**Exercise instructions**.
Reproduce the listing below word for word, keeping every line and its order unchanged.

Raw records:
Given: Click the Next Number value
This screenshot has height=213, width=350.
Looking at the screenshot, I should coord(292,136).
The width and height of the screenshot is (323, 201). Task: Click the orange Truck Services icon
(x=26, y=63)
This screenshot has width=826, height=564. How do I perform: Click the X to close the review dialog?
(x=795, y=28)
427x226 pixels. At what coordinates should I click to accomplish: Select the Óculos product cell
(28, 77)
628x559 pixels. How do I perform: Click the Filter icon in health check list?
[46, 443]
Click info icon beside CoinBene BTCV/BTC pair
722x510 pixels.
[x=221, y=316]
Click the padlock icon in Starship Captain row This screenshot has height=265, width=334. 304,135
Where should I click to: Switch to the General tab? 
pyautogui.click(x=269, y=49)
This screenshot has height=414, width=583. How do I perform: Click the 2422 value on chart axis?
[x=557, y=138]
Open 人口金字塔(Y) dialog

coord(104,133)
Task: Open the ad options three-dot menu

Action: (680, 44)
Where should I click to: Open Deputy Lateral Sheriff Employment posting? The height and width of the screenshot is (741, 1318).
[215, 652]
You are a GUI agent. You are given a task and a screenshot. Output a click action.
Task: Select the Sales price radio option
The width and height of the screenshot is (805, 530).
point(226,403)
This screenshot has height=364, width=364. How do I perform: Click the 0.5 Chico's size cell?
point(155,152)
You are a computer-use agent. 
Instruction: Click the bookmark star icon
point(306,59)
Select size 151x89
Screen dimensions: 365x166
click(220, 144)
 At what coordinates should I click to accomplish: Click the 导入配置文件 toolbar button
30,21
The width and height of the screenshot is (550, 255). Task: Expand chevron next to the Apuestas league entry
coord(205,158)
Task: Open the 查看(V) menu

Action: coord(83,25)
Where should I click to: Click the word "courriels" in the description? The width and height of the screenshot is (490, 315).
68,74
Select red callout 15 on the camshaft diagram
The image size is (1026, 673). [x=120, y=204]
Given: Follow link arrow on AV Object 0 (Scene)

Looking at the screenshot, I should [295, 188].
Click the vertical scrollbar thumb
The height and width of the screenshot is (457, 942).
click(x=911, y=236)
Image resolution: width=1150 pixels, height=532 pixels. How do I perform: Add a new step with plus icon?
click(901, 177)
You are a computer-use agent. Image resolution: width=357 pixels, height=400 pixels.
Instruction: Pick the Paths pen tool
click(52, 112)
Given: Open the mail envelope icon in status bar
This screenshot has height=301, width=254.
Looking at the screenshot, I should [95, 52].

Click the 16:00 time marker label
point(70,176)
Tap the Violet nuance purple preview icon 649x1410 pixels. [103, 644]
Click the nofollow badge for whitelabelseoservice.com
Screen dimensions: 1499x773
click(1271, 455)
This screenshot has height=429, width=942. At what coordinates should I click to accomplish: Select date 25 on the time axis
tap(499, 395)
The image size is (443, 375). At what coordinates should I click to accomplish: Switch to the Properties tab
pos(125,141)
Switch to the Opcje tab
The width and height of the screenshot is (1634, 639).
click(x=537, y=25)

**Task response**.
Given: Click the Next Number value
This screenshot has height=213, width=350.
Looking at the screenshot, I should coord(292,136).
The width and height of the screenshot is (323, 201). Task: Click the orange Truck Services icon
(x=26, y=63)
This screenshot has width=826, height=564. How do I perform: Click the X to close the review dialog?
(x=795, y=28)
427x226 pixels. At what coordinates should I click to accomplish: Select the Óculos product cell
(28, 77)
628x559 pixels. How do I perform: Click the Filter icon in health check list?
[46, 443]
Click info icon beside CoinBene BTCV/BTC pair
722x510 pixels.
[x=221, y=316]
Click the padlock icon in Starship Captain row This screenshot has height=265, width=334. 304,135
Where should I click to: Switch to the General tab? 
pyautogui.click(x=269, y=49)
This screenshot has height=414, width=583. How do I perform: Click the 2422 value on chart axis?
[x=557, y=138]
Open 人口金字塔(Y) dialog

coord(104,133)
Task: Open the ad options three-dot menu

Action: (680, 44)
Where should I click to: Open Deputy Lateral Sheriff Employment posting? The height and width of the screenshot is (741, 1318).
[215, 652]
You are a GUI agent. You are given a task and a screenshot. Output a click action.
Task: Select the Sales price radio option
The width and height of the screenshot is (805, 530).
point(226,403)
This screenshot has height=364, width=364. How do I perform: Click the 0.5 Chico's size cell?
point(155,152)
You are a computer-use agent. 
Instruction: Click the bookmark star icon
point(306,59)
Select size 151x89
Screen dimensions: 365x166
click(220, 144)
 At what coordinates should I click to accomplish: Click the 导入配置文件 toolbar button
30,21
The width and height of the screenshot is (550, 255). Task: Expand chevron next to the Apuestas league entry
coord(205,158)
Task: Open the 查看(V) menu

Action: coord(83,25)
Where should I click to: Click the word "courriels" in the description? The width and height of the screenshot is (490, 315).
68,74
Select red callout 15 on the camshaft diagram
The image size is (1026, 673). [x=120, y=204]
Given: Follow link arrow on AV Object 0 (Scene)

Looking at the screenshot, I should [295, 188].
Click the vertical scrollbar thumb
The height and width of the screenshot is (457, 942).
click(x=911, y=236)
Image resolution: width=1150 pixels, height=532 pixels. How do I perform: Add a new step with plus icon?
click(901, 177)
You are a computer-use agent. Image resolution: width=357 pixels, height=400 pixels.
Instruction: Pick the Paths pen tool
click(52, 112)
Given: Open the mail envelope icon in status bar
This screenshot has height=301, width=254.
Looking at the screenshot, I should [95, 52].

Click the 16:00 time marker label
point(70,176)
Tap the Violet nuance purple preview icon 649x1410 pixels. [103, 644]
Click the nofollow badge for whitelabelseoservice.com
Screen dimensions: 1499x773
click(1271, 455)
This screenshot has height=429, width=942. At what coordinates should I click to accomplish: Select date 25 on the time axis
tap(499, 395)
The image size is (443, 375). At what coordinates should I click to accomplish: Switch to the Properties tab
pos(125,141)
Switch to the Opcje tab
The width and height of the screenshot is (1634, 639).
click(x=537, y=25)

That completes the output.